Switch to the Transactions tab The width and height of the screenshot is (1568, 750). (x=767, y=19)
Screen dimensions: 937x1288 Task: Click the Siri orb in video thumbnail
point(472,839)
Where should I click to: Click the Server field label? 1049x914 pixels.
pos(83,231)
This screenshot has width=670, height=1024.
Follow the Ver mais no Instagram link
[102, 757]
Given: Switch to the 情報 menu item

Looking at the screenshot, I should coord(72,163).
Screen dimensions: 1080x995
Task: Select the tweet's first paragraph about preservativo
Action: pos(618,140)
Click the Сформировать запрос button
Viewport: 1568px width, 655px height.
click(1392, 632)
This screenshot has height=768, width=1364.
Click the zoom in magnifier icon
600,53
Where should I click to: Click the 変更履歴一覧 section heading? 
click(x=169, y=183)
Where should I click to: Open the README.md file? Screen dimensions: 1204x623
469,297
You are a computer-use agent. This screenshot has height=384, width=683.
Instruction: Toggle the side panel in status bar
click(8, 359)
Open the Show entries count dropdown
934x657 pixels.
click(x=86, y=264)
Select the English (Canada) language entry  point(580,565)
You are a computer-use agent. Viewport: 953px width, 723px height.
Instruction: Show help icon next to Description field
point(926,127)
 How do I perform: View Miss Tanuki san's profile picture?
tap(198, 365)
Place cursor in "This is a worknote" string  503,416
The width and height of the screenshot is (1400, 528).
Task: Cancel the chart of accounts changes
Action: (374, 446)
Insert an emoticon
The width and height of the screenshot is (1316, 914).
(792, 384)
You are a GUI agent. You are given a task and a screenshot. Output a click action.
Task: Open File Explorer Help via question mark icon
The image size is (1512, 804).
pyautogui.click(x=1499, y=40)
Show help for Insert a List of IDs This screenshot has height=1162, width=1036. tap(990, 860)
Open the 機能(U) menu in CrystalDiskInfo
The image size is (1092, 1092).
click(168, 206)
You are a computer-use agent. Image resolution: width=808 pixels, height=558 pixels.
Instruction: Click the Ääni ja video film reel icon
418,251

#####

● What to produce: Tally the lines in the records above that contain the word "computer". Write the number and nothing else.

● Worked solution: 3